Martha’s Vineyard Hospital president and chief executive officer Tim Walsh and director of physician services Jay Ferriter said this week that the hospital is still waiting for the contract from the Veterans Administration, and has yet to see a copy of the agreement.

They said the hospital is completing necessary paperwork for about 13 hospital physicians to receive the appropriate credentials, a process that is nearing completion. Once the applications are in, they said the Veterans Administration will send a team to fingerprint the physicians and complete the process.

“We’ll be able to put [the contract] through right away, unless they throw a curve ball at us,” Mr. Walsh said.

Meanwhile, Mr. Ferriter said, “we are seeing any of the folks that need to be seen for non-elective primary care.”

In a statement issued yesterday in response to a query from the Gazette, Cong. Bill Keating’s office said: “The Congressman and his office have been working on this issue since he took office. Currently, the hospital and Providence VA are working on the details of a new service contract. The Congressman’s office has been keeping abreast of the progress of the contract by attending monthly meetings with the Providence VA on this issue. The Congressman and staff are also trying to expedite the contract process by working with the public affairs personnel at the VA. Most importantly, our office has continued to do outreach and have been providing constant updates to the county manager, county officials and Vineyard veterans.”

Dukes County veterans agent Jo Ann Murphy said she was frustrated by the lack of action. “I figured maybe with the three of them [Mr. Keating, Representative Madden, and Senator Wolf], we’d get a little push or something,” she said this week, calling the failure to get a contract in place “very disappointing.”

“It didn’t take this long the first time,” Ms. Murphy said, recalling when the contract was first signed about more than a decade ago. “So what’s the problem?” she said.

A VA clinic in Hyannis provides some services, she said, and veterans can go to the Martha’s Vineyard Hospital for emergencies. But other services are only reimbursable off-Island.
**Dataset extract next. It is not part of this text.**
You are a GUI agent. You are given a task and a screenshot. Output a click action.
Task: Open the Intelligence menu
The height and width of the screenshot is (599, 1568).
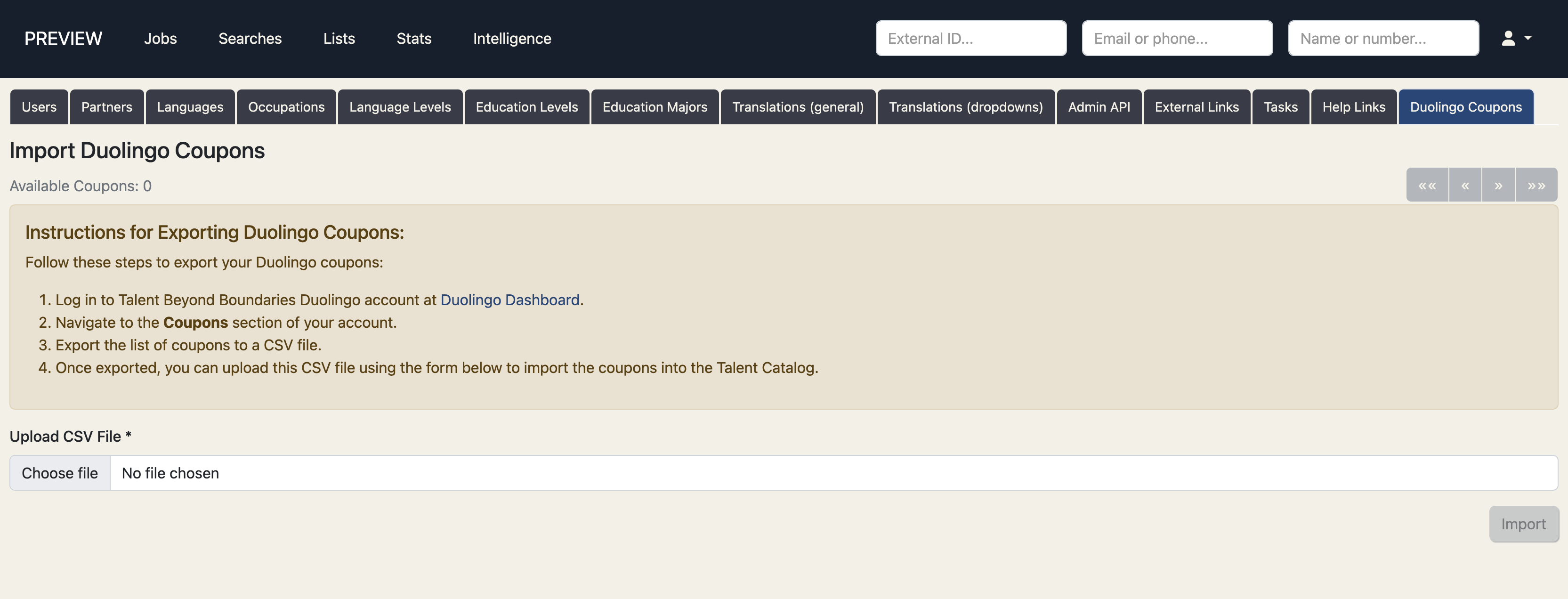click(x=512, y=38)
“Not everybody is able to get off-Island,” Ms. Murphy said. “Our World War II guys are 80, 90 years old, it’s hard for them. It’s just frustrating.”

Former Marine and Viet Nam veteran Woody Williams agreed. “We’re really not much further than we were day one,” said Mr. Williams, who has been a passionate advocate for getting veterans health care back on-Island. He said he wasn’t surprised by the delay. “I knew that was going to happen,” he said. “It’s always been a waiting game.”

“It’s terrible, it’s absolutely terrible,” he said, adding that the insurance coverage should never have lapsed in the first place.

Mr. Williams said he visited the Providence VA hospital twice in the last month, traveling almost three hours each way. “It’s an all-day thing to see the doctor for 10 minutes,” he said.

Regardless, “I’m a Marine,” he said. “I don’t give up. These are earned benefits. We have to continue to fight until we die to get what we deserve.”